(THE PROBLEM) Where the word "agent" occurs in a line of the listing, please copy the line.

(AVAILABLE DATA)
━━━━━━━━━━━━━━━━━━━━━━━━━━━━━━
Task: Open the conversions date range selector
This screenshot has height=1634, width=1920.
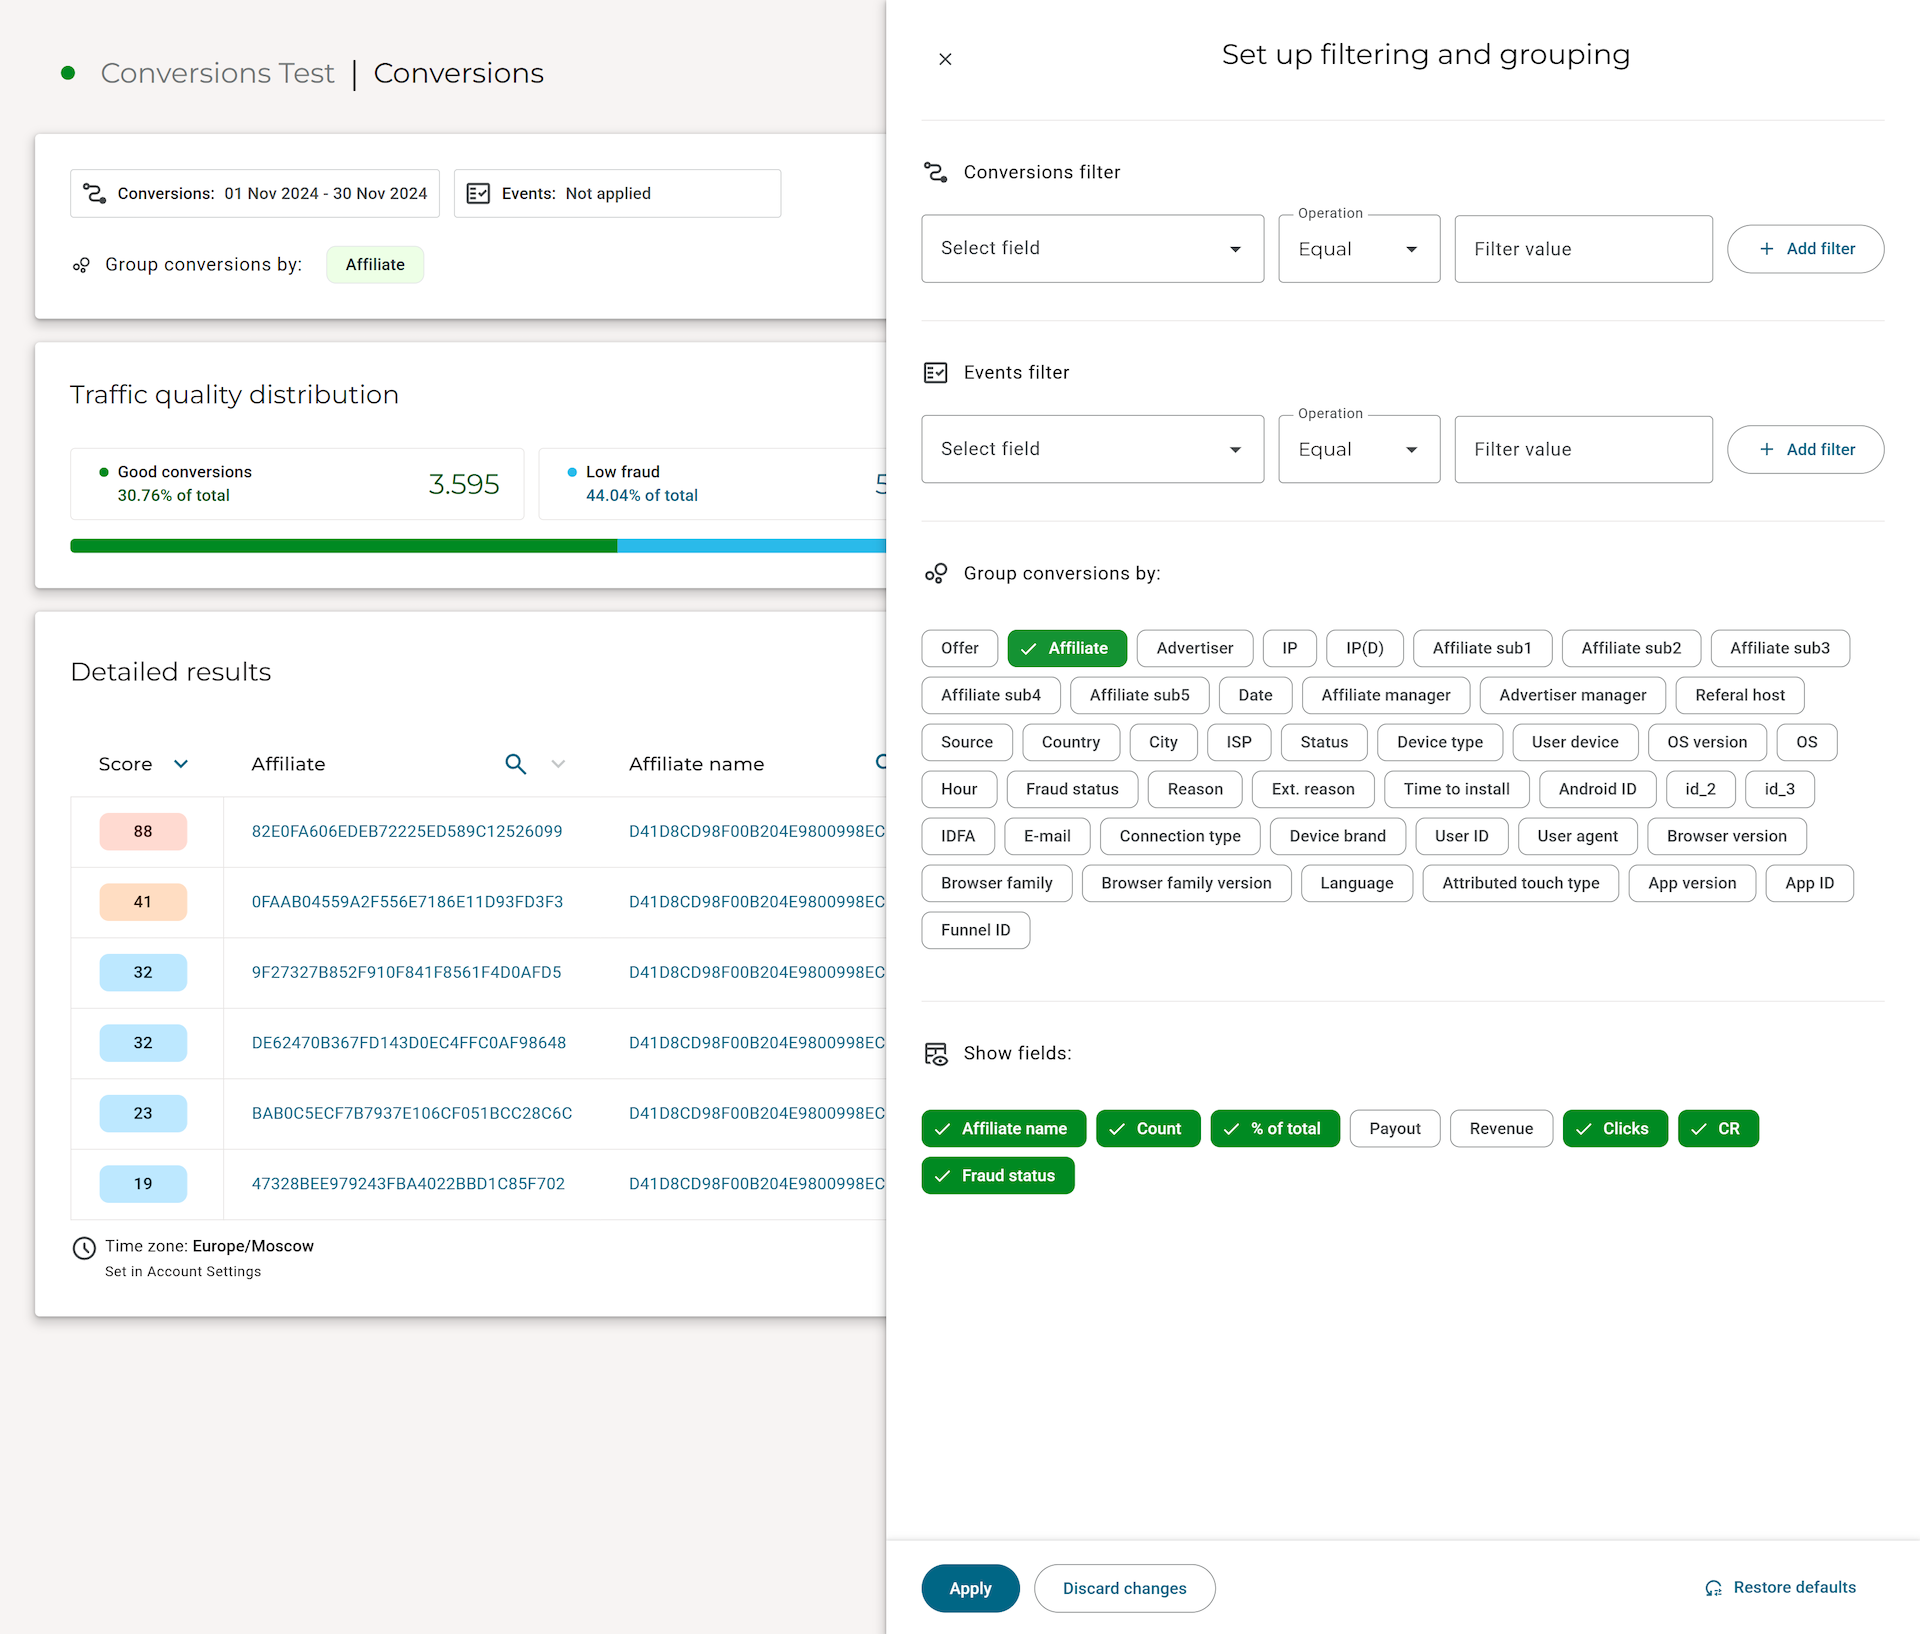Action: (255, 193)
━━━━━━━━━━━━━━━━━━━━━━━━━━━━━━
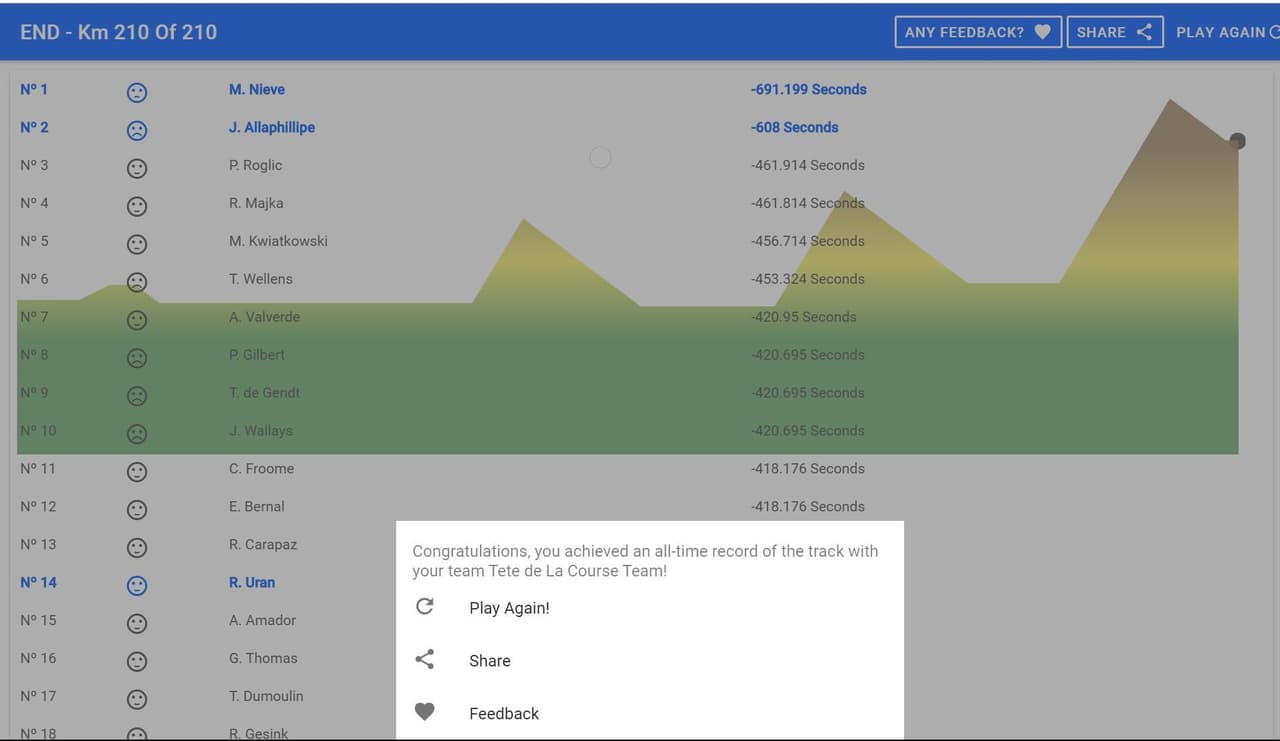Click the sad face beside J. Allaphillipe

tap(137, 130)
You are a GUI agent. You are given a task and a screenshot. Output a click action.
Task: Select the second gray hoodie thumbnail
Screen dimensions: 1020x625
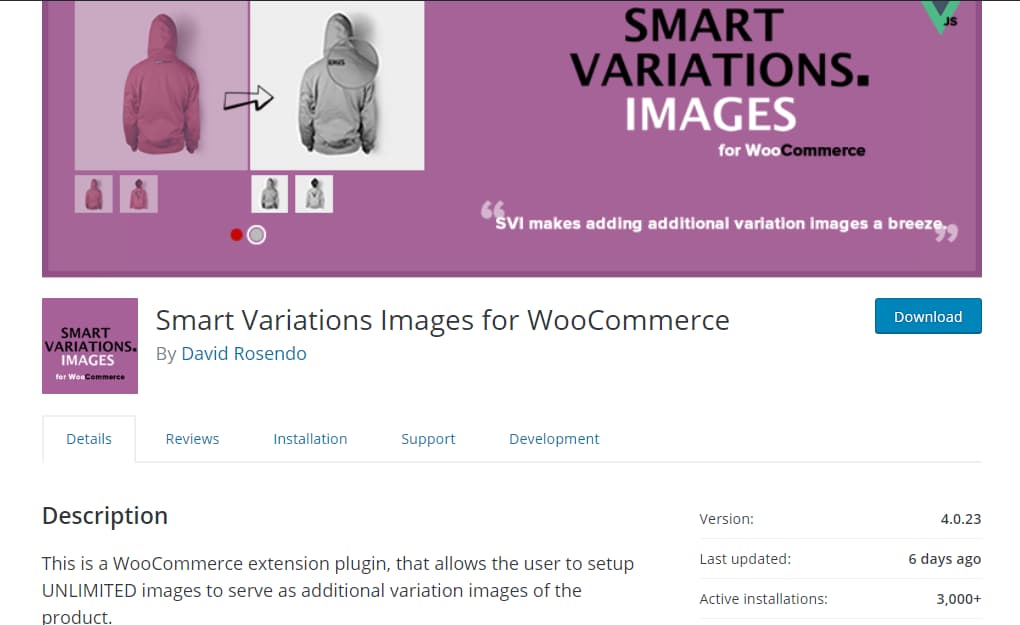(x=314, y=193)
━━━━━━━━━━━━━━━━━━━━━━━━━━━━━━
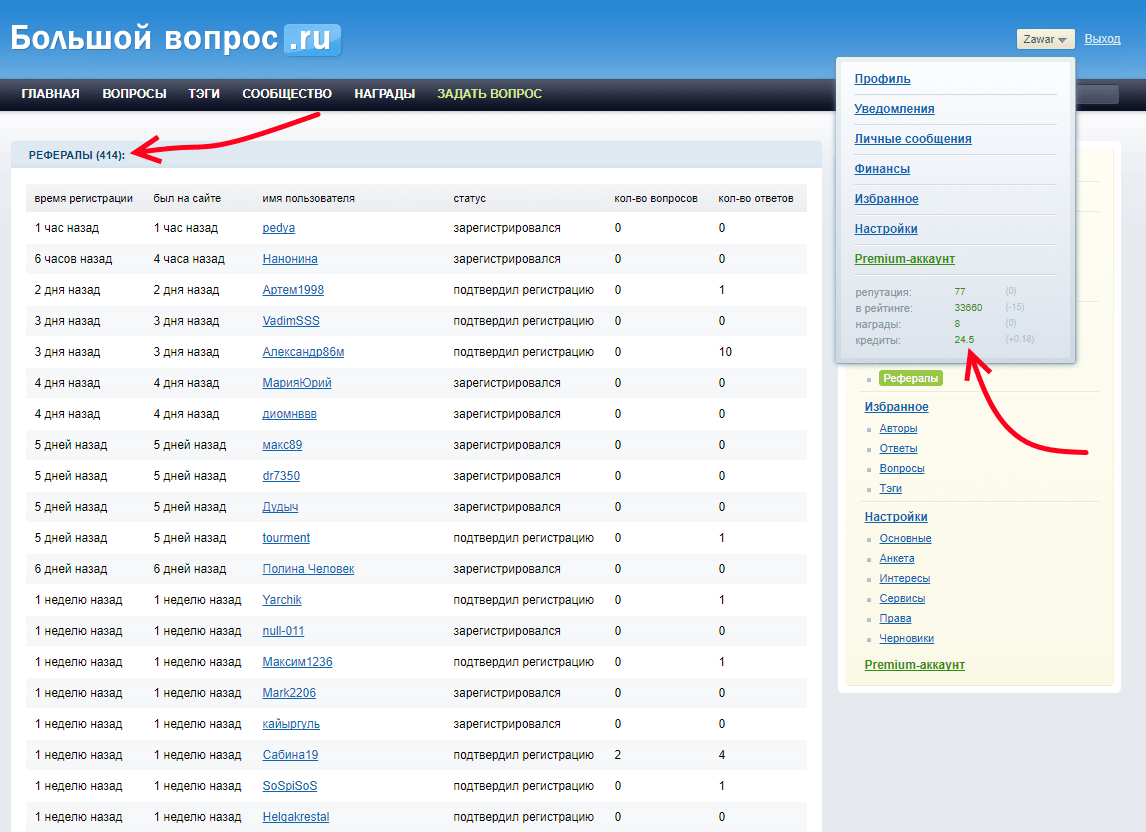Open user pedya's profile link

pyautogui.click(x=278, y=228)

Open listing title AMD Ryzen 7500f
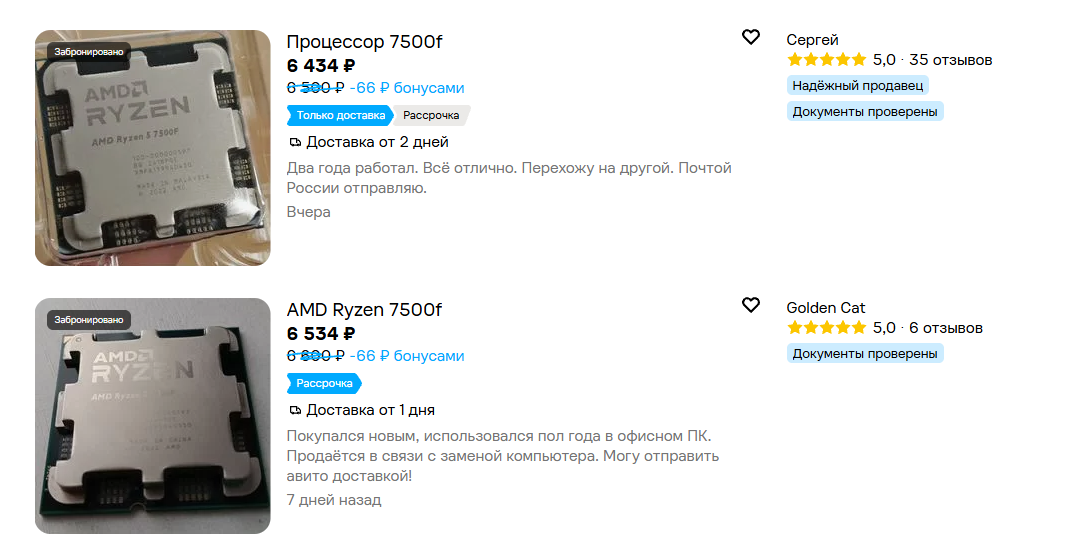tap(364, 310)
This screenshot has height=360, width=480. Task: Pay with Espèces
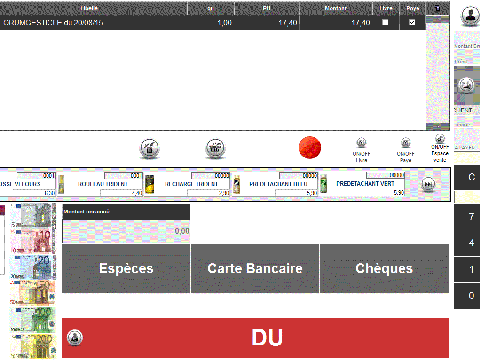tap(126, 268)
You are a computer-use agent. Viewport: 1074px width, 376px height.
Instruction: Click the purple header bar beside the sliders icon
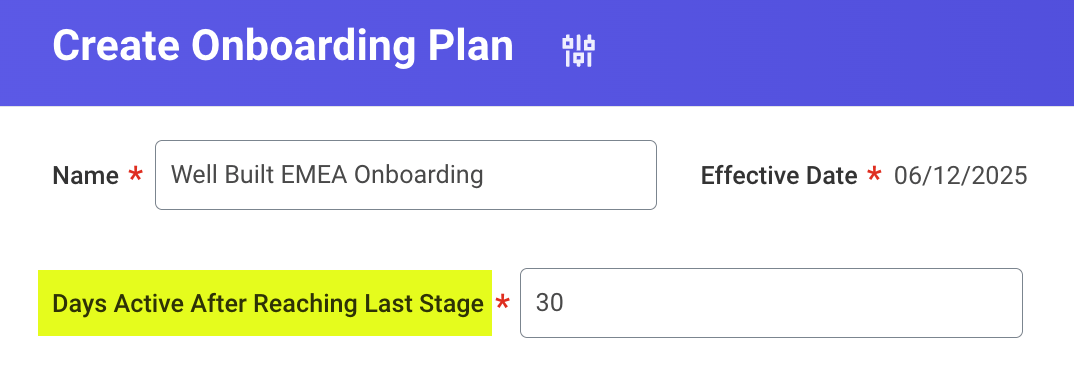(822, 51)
━━━━━━━━━━━━━━━━━━━━━━━━━━━━━━
(PROBLEM SOLUTION)
You are a GUI agent. You are given a task and a screenshot. Output a click action.
You are a computer-use agent. Viewport: 1074px width, 376px height.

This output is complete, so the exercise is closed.